Collected data:
####################

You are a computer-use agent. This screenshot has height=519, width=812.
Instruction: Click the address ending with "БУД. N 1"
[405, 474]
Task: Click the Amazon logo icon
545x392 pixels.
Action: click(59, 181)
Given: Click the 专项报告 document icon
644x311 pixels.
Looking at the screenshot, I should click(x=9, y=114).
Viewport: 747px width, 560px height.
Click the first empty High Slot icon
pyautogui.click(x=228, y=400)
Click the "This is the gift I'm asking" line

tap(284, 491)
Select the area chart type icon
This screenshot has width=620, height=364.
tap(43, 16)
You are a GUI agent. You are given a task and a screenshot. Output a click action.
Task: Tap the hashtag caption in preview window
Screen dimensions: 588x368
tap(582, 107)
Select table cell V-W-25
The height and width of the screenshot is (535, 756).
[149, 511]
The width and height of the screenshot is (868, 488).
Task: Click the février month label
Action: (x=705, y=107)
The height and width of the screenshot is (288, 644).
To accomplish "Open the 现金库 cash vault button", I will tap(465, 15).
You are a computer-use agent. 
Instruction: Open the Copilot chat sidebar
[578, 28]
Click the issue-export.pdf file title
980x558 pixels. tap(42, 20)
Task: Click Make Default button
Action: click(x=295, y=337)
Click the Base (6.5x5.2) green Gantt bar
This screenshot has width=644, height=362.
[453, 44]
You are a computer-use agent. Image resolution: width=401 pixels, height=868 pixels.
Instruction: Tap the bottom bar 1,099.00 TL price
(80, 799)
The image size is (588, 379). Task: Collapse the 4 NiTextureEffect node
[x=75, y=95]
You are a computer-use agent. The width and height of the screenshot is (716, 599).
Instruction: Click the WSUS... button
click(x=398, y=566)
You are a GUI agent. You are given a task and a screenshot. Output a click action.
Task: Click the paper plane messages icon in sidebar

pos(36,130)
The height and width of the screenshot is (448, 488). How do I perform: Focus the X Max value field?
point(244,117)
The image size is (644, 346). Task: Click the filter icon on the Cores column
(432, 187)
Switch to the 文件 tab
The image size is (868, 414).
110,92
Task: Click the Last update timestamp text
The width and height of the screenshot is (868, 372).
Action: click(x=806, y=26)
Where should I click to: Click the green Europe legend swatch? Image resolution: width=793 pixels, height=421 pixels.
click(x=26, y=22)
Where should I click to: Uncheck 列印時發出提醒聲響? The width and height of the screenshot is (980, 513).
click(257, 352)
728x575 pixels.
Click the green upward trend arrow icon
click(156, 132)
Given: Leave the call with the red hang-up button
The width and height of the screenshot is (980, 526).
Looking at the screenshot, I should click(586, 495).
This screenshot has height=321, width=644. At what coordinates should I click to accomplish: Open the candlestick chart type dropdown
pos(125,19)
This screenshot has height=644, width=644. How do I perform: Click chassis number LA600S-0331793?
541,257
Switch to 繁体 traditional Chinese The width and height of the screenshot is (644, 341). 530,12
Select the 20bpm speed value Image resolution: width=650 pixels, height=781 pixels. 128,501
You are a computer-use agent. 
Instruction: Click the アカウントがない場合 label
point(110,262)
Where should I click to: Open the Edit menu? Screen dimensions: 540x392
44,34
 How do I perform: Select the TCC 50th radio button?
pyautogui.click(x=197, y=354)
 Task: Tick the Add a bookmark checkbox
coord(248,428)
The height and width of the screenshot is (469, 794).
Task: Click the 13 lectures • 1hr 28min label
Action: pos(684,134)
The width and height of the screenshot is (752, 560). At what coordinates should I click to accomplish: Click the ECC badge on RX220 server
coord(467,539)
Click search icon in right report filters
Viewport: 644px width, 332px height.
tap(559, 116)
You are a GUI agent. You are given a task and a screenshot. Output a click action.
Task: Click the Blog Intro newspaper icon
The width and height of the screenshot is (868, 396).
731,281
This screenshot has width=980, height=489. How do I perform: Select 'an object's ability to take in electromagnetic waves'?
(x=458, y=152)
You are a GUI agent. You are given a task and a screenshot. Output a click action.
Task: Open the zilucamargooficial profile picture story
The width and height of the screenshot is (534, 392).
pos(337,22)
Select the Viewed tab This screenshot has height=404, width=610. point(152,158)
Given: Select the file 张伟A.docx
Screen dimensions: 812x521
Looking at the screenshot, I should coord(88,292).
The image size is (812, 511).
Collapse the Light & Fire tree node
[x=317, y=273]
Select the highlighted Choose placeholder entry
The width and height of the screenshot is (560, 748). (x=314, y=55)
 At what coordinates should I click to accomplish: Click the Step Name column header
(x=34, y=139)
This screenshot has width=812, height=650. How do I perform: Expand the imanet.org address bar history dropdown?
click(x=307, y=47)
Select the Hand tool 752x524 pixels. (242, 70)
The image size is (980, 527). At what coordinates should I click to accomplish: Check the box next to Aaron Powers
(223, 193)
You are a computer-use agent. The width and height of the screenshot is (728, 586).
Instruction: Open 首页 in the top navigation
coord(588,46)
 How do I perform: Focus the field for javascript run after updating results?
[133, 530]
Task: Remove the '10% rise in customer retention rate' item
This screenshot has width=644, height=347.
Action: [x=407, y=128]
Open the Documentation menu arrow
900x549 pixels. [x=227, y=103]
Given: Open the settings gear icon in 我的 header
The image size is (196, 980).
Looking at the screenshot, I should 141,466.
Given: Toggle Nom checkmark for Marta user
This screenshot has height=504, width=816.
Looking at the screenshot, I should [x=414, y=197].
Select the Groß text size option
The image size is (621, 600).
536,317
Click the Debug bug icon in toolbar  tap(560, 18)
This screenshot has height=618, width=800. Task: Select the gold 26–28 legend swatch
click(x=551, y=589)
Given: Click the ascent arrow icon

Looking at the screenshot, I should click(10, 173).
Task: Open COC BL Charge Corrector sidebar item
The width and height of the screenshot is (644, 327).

####################

» What the task requires:
Among the records above, only the lines between the line holding "At what coordinates should I click to accomplish: Click the Step" and the line holding "Select the Hand", inclusive, are to be output, exactly as written.

» Exercise solution:
 At what coordinates should I click to accomplish: Click the Step Name column header
(x=34, y=139)
This screenshot has width=812, height=650. How do I perform: Expand the imanet.org address bar history dropdown?
click(x=307, y=47)
Select the Hand tool 752x524 pixels. (242, 70)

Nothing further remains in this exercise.